**REQUIREMENT**
Your whole reply should be the lines from the one that contains "At what coordinates should I click to accomplish: Show" through the last line of the listing, copied exactly.

**DATASET RECORDS**
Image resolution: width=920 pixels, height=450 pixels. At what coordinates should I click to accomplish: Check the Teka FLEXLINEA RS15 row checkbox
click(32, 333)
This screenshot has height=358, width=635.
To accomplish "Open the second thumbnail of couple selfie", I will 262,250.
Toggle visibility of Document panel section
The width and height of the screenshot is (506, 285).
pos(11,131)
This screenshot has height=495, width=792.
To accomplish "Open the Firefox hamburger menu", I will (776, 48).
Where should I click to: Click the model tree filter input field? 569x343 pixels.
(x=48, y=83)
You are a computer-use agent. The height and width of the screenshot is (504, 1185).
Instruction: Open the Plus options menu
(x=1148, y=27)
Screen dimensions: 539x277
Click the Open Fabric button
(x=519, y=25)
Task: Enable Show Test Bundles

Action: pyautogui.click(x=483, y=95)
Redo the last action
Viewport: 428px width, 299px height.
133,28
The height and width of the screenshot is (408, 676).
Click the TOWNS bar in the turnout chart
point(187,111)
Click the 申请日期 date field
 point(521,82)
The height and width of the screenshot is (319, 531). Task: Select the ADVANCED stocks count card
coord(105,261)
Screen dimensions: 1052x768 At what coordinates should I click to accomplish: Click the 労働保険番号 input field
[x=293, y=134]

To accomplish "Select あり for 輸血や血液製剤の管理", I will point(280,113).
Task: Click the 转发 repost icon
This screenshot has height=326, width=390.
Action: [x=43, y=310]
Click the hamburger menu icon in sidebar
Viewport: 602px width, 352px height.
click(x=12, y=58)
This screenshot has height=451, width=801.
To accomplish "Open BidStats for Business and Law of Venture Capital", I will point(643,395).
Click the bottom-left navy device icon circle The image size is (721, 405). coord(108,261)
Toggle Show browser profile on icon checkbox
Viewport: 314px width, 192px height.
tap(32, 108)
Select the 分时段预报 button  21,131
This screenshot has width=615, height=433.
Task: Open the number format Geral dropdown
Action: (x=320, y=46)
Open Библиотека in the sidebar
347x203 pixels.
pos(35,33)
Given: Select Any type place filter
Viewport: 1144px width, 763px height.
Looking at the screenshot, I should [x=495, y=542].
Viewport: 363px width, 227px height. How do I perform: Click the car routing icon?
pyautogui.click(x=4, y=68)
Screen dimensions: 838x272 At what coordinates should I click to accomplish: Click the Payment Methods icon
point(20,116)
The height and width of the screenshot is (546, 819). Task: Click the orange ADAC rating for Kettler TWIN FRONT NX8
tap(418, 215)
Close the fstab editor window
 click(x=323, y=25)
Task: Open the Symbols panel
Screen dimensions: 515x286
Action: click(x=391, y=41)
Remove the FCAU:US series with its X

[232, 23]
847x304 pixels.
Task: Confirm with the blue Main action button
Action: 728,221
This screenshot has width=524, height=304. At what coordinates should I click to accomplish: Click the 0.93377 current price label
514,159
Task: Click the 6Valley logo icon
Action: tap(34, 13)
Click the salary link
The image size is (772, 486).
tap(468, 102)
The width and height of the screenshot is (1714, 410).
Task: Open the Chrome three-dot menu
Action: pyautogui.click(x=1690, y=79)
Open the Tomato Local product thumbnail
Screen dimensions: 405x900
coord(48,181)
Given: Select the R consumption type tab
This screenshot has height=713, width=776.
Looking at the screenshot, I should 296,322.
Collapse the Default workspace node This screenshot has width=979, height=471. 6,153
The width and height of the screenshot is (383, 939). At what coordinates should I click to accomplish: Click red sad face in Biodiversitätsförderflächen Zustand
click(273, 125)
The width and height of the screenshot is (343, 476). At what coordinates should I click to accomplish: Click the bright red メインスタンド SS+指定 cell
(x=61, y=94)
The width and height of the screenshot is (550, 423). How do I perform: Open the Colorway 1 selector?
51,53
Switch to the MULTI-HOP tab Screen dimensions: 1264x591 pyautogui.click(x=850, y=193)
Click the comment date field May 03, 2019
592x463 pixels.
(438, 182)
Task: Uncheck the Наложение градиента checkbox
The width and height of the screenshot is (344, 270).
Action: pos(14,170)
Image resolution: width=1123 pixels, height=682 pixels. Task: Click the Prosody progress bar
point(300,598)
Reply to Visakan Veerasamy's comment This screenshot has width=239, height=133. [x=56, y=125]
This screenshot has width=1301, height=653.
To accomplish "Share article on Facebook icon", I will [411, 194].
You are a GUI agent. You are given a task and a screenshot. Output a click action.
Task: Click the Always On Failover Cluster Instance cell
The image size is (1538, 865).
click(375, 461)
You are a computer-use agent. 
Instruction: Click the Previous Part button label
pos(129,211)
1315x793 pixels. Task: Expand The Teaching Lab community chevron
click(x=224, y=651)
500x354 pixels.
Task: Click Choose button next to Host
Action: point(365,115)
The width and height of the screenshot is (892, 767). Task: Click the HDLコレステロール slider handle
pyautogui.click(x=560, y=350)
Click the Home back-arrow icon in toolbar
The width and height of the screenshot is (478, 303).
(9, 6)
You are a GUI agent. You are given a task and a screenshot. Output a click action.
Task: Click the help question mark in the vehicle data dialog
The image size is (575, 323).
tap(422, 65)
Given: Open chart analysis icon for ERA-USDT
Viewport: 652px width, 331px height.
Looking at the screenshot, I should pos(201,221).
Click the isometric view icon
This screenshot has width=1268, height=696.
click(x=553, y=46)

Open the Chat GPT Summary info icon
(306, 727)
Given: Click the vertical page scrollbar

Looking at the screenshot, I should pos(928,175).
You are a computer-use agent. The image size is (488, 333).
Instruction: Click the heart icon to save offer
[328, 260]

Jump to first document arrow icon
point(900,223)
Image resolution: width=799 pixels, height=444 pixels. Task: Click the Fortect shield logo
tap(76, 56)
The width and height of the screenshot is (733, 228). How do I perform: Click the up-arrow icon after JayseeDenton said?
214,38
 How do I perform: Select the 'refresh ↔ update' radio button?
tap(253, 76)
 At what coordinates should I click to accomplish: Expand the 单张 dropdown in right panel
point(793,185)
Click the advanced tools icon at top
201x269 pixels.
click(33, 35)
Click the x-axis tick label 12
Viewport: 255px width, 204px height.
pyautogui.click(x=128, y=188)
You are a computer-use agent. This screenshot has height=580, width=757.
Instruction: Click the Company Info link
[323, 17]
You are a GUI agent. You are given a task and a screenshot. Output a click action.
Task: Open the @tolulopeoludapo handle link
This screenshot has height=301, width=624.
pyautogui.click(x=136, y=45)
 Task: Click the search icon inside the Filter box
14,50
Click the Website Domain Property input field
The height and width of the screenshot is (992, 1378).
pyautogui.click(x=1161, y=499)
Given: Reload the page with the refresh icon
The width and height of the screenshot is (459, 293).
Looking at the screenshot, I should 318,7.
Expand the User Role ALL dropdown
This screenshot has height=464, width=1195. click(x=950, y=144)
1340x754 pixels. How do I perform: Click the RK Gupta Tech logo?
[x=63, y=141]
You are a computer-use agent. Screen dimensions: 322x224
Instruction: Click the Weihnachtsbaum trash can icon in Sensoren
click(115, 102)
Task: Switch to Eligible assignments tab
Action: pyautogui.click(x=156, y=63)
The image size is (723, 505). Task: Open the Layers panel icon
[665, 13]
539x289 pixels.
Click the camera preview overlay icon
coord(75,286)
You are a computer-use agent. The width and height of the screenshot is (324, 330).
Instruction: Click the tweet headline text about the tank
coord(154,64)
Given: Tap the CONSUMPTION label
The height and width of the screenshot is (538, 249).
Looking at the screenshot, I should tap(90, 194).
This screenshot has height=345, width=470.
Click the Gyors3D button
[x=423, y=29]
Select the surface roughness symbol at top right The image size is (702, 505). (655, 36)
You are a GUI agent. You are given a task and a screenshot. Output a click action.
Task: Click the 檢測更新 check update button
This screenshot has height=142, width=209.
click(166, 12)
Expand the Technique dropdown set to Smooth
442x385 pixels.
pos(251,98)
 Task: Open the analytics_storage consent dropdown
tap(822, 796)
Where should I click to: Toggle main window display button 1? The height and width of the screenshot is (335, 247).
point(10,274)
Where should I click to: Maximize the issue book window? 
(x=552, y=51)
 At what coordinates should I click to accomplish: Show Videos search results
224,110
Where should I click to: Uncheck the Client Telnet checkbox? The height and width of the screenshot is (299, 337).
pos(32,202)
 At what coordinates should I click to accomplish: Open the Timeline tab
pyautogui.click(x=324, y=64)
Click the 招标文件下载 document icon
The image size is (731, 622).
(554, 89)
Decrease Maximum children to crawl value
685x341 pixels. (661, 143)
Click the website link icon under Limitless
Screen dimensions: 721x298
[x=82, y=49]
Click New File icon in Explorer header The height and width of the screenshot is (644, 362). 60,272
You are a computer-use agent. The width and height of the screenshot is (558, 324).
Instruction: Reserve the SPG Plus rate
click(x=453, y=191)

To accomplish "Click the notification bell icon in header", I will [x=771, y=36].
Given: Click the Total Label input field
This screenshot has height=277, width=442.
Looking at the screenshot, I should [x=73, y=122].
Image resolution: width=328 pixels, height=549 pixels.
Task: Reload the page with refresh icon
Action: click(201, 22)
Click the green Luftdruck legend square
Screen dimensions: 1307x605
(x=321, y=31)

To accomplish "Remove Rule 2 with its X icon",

**SOLUTION TO THIS EXERCISE**
 At what coordinates should I click to accomplish: Show Videos search results
224,110
Where should I click to: Uncheck the Client Telnet checkbox? The height and width of the screenshot is (299, 337).
pos(32,202)
 At what coordinates should I click to accomplish: Open the Timeline tab
pyautogui.click(x=324, y=64)
Click the 招标文件下载 document icon
The image size is (731, 622).
(554, 89)
Decrease Maximum children to crawl value
685x341 pixels. (661, 143)
Click the website link icon under Limitless
Screen dimensions: 721x298
[x=82, y=49]
Click New File icon in Explorer header The height and width of the screenshot is (644, 362). 60,272
You are a computer-use agent. The width and height of the screenshot is (558, 324).
Instruction: Reserve the SPG Plus rate
click(x=453, y=191)

To accomplish "Click the notification bell icon in header", I will [x=771, y=36].
Given: Click the Total Label input field
This screenshot has height=277, width=442.
Looking at the screenshot, I should [x=73, y=122].
Image resolution: width=328 pixels, height=549 pixels.
Task: Reload the page with refresh icon
Action: click(201, 22)
Click the green Luftdruck legend square
Screen dimensions: 1307x605
(x=321, y=31)

To accomplish "Remove Rule 2 with its X icon",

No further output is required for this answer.